A BBC News Brasil está tentando contato com a OTCA por telefone para obter posicionamento de Alberto Kleiman e atualizará a reportagem em caso de resposta.

Marco Rubio

Crédito,Getty Images

Legenda da foto,Marco Rubio, secretário de Estado dos EUA

O que é o Mais Médicos

De acordo com o Ministério da Saúde, o Programa Mais Médicos é uma política pública voltada a melhorar o atendimento aos usuários do Sistema Único de Saúde (SUS).

O programa leva médicos para regiões prioritárias, remotas e de difícil acesso, onde há escassez de profissionais, além de promover a formação e qualificação de médicos por meio de parcerias com instituições de ensino.

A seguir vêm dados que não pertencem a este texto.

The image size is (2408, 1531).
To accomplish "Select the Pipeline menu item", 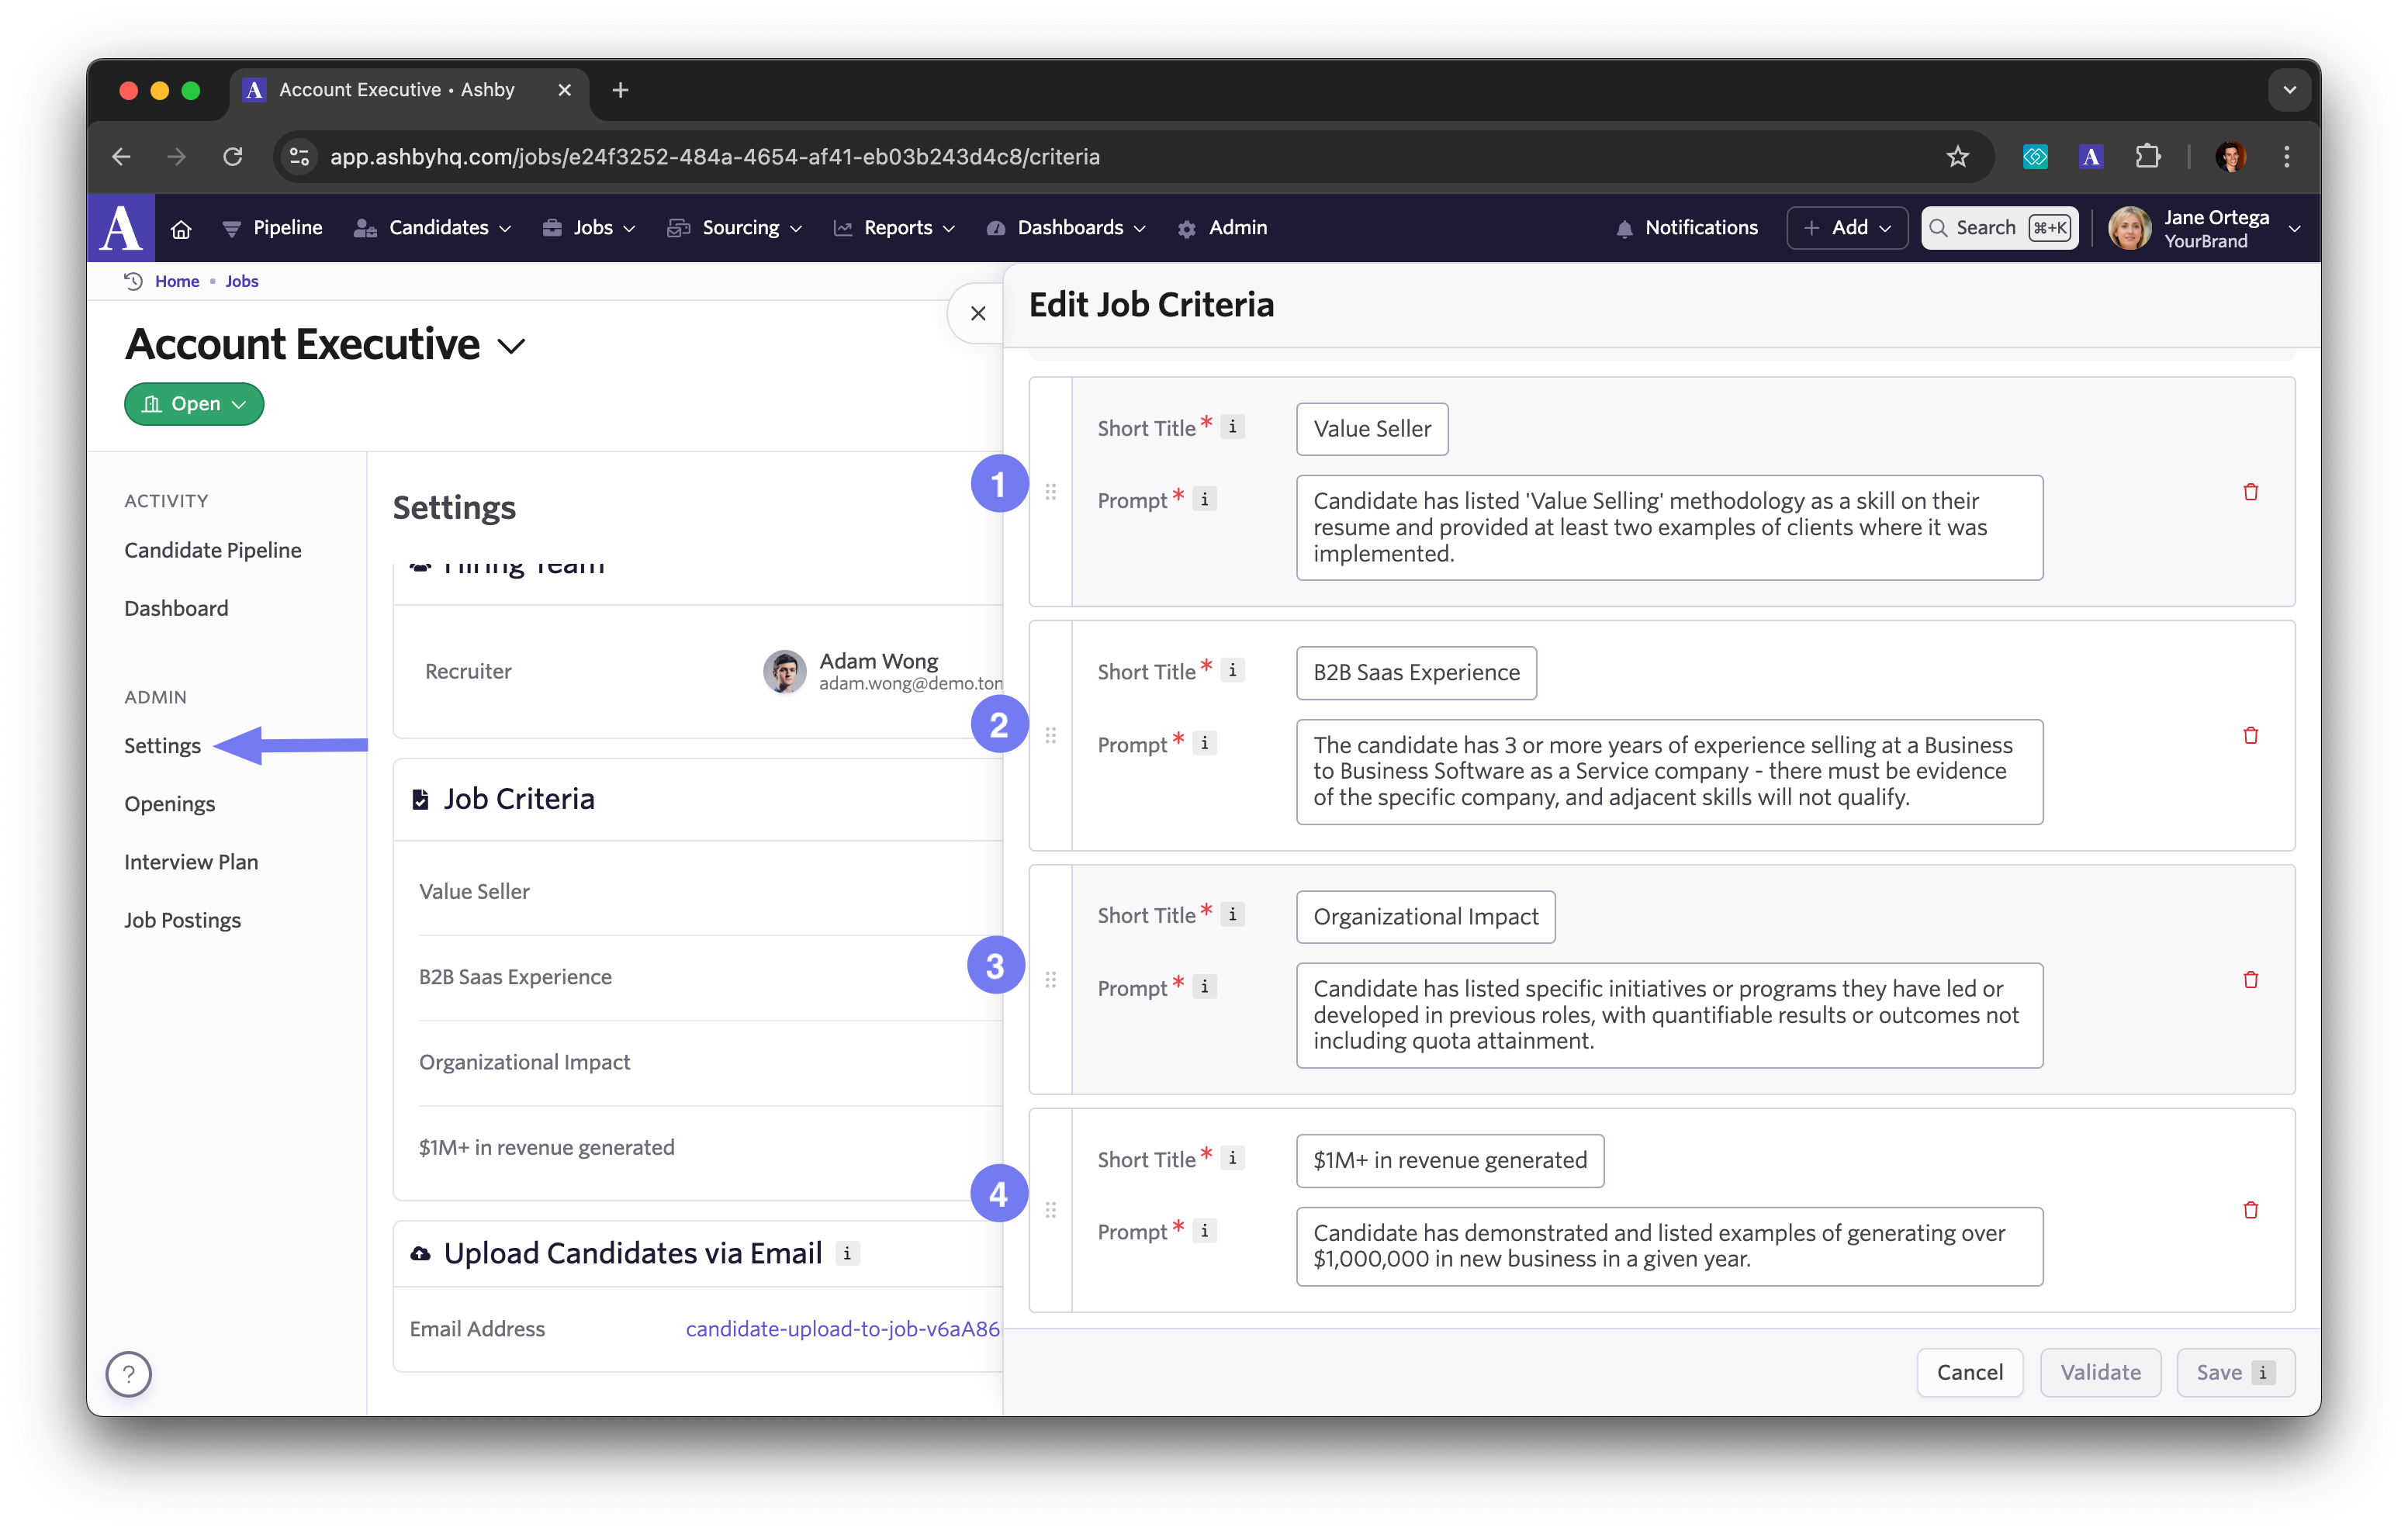I will tap(288, 228).
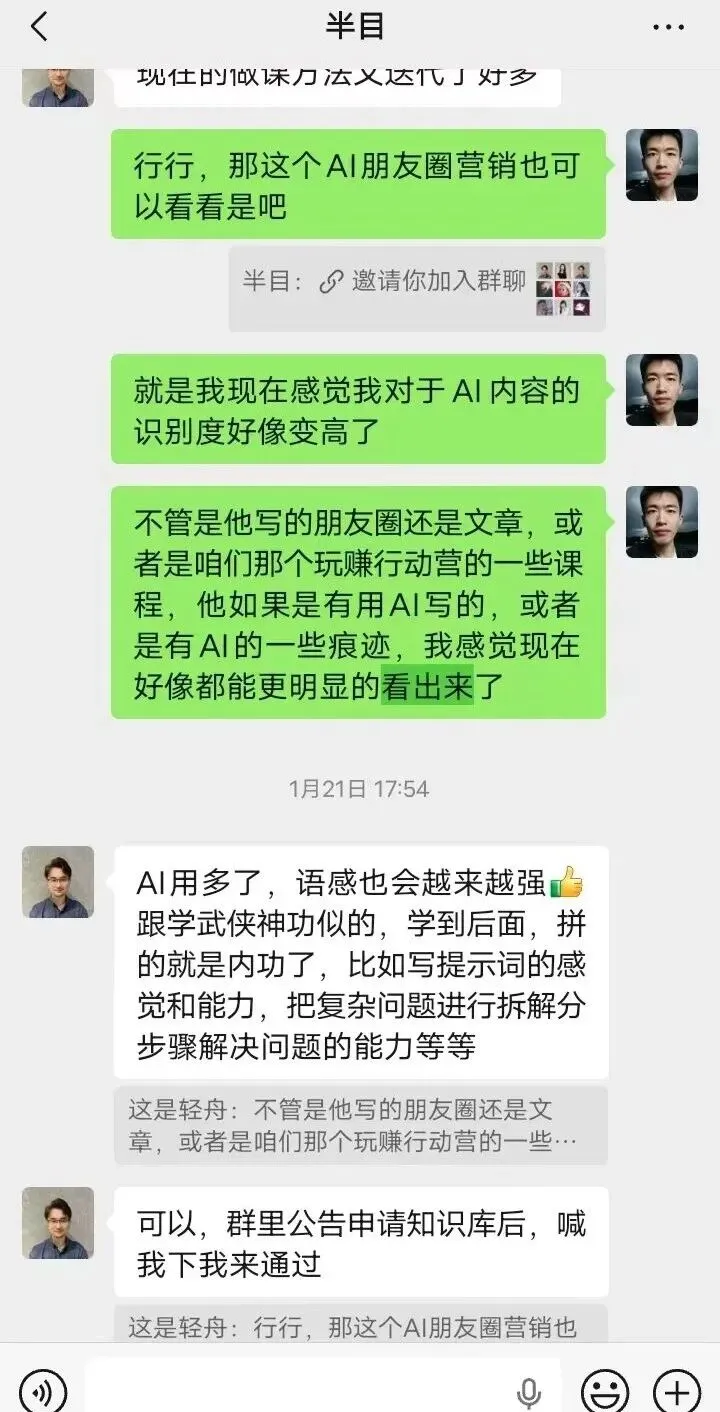Tap the microphone icon in the input box
The width and height of the screenshot is (720, 1412).
528,1391
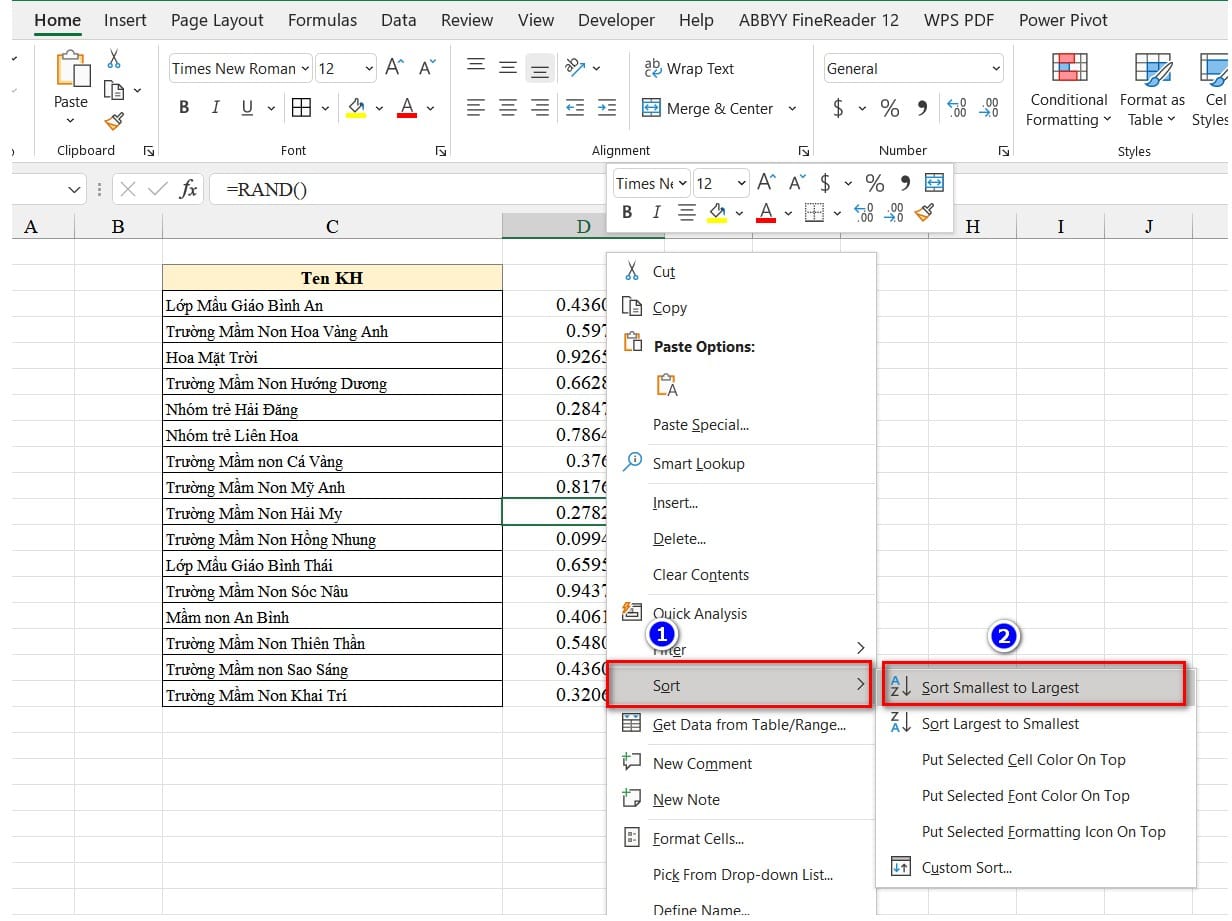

A estratégia visa garantir maior equidade no acesso aos serviços de saúde em todo o território nacional, melhorar a qualidade do atendimento e fortalecer vínculos entre médicos e comunidades.

O Mais Médicos integra ações do governo federal, com apoio de estados e municípios, para fortalecer a Estratégia Saúde da Família (ESF), porta de entrada preferencial do SUS, responsável por resolver cerca de 80% dos problemas de saúde da população.

Estudos apontam que países que investem na Atenção Primária à Saúde (APS) apresentam melhores indicadores de saúde, mais equidade e menor número de internações desnecessárias, além de custos mais controlados.

O programa já passou por diferentes fases: lançado em 2013, chegou a contar com 18.240 médicos em 4.058 municípios em 2014. Entre 2016 e 2022 houve redução de profissionais ativos, chegando a 12.843.

A partir de 2023, no atual governo, o Mais Médicos foi retomado e expandido, com 28.000 vagas em 4.547 municípios, incluindo saúde indígena e prisional, beneficiando 73 milhões de brasileiros.

Além do atendimento, o programa prioriza a formação de médicos especialistas em Medicina de Família e Comunidade, com cursos de aperfeiçoamento, mestrado ou doutorado profissional.

A continuidade do atendimento humanizado e com fortes vínculos entre médicos e comunidades também é uma marca do programa, reconhecida pela aprovação da população usuária do SUS.